Other apps include Photo Enhancer for adding effects to images, Sound Enhancer for an audio equaliser, Stocks for checking your quotes, and other extras like a unit converter, notepad and to-do list program. There is also a Flashlight app, but take note that this won’t work with the Mozart’s Xenon flash as it cannot be turned on persistently like LED lights.

With an 8-megapixel sensor and Xenon flash, the Mozart’s camera has the best specifications of all the WP7 launch models. The camera app is pretty responsive and focuses quickly. It also gives options such as portraits, sports and candlelight for different shooting scenarios. Fun filter effects including sepia and negative can also be added.

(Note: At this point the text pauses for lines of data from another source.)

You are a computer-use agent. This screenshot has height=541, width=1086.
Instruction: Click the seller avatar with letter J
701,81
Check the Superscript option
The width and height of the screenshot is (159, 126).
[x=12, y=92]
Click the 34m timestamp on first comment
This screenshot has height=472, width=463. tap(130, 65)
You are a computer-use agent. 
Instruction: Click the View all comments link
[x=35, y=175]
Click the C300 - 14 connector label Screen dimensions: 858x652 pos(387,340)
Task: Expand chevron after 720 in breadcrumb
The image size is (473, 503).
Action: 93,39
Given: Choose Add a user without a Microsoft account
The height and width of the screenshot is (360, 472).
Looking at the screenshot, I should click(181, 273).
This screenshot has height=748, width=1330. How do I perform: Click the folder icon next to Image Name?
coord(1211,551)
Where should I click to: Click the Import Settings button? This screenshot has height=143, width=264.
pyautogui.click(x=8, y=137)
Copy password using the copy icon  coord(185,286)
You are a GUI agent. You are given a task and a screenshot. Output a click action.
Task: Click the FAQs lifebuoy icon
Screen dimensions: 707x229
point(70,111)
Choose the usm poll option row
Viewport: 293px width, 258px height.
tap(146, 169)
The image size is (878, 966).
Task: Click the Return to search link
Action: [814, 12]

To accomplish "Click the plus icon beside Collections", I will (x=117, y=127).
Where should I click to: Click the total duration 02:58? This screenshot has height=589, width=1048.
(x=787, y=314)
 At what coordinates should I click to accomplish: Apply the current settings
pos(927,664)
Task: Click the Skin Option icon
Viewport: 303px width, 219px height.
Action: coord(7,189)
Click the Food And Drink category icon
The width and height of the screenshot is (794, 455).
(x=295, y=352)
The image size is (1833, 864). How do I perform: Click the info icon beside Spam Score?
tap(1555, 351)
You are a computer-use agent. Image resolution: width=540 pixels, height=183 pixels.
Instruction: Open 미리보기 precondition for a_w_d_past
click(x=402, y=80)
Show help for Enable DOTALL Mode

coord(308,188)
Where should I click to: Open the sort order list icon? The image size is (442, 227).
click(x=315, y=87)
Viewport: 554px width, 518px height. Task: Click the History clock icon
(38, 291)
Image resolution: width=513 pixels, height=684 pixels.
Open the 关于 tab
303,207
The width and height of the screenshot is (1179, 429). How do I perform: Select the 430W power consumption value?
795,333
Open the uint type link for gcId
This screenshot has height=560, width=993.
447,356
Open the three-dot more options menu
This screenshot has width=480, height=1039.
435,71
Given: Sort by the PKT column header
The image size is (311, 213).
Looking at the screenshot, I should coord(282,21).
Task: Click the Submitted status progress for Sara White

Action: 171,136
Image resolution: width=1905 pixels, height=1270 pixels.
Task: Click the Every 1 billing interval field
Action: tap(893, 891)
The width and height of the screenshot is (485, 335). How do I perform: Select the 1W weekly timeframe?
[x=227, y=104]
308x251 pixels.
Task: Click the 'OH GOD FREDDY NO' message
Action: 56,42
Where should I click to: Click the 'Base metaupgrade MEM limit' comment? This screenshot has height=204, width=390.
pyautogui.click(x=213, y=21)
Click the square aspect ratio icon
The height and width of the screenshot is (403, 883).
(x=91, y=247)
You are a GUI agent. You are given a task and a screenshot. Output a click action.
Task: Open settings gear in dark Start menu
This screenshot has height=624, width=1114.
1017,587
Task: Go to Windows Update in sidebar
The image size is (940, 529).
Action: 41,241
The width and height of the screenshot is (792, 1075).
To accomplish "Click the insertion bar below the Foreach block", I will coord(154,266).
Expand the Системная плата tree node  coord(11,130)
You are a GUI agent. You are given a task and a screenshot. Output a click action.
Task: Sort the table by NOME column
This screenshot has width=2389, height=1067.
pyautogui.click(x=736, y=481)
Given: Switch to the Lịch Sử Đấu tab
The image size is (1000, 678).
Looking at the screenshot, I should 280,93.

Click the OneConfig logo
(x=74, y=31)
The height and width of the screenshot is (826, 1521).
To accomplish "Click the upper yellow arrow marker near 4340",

Taking a photo in auto mode was a bit of a challenge. The Mozart tended to lower shutter speed to compensate for dim lighting. This gave properly exposed shots but also increased the incidences of blurred photos. Typically, it’s hard to hold a lightweight camera phone very still, especially when you have to apply pressure to press the shutter button, adding to the difficulty of getting a sharp image without hand-shake blur. We would have preferred it if the camera allowed for a slightly underexposed shot as a compromise for dim lighting.

Of course, using the Xenon flash does go some way to alleviating hand-shake problems. One issue in its implementation is that the shutter sound goes off before the shot is actually taken. A user may instinctively move his hand down before the image is captured, resulting in a missed or blurred shot.

When you do get your shot, images looked decent with accurate colours. Using the sports mode helps to solve the slow shutter speed without flash issue, but image noise becomes more apparent. The HTC 7 Mozart can take 720p HD-quality videos. Click here to see some images and clip.

Overall, we were not impressed with the indoor performance of the Mozart’s 8-megapixel shooter. It seems some of these issues could be solved by a software update and we hope HTC releases one soon. It would be good, too, if HTC could add a sweep panorama mode for taking landscape shots, like on the LG Optimus 7.


With one Live and two Gmail email accounts set to sync every half hour, the occasional phone calls and text messages and social networking, the Mozart battery life lasted slightly over a day of use on a full charge. This is comparable to other smartphones, but given the fact that you can’t sync social-networking apps automatically on the Mozart, we expected it to perform a little better.

Call quality was good and we didn’t experience any dropped calls during our period of testing. The speakerphone on this handset was good, loud and sufficiently clear. Audio for videos was also decent, though we would suggest using headphones instead of firing up the speakers when in public — it’s more civic-minded to do so.

However, on a few occasions, we were not able to connect to the cellular data network in spite of good reception at the location. We tested the network using the same data plan on an iPhone 4 and it worked fine.

 Speed-wise, the Mozart performed fine with its 1GHz Snapdragon processor and 576MB RAM. Transitions were smooth and all common tasks such as test messaging and bringing up the address book were done snappily. Loading times were a little long for Xbox Live games, but that slowness has been felt on all the
WP7 devices we tried so far.


As mentioned in our Optimus 7 review, the LG has the best set of proprietary apps so far. This opinion has not changed after our evaluation of the Mozart. With better camera specs, this HTC should have rightly aced the imaging aspect but didn’t because of some usage abnormalities.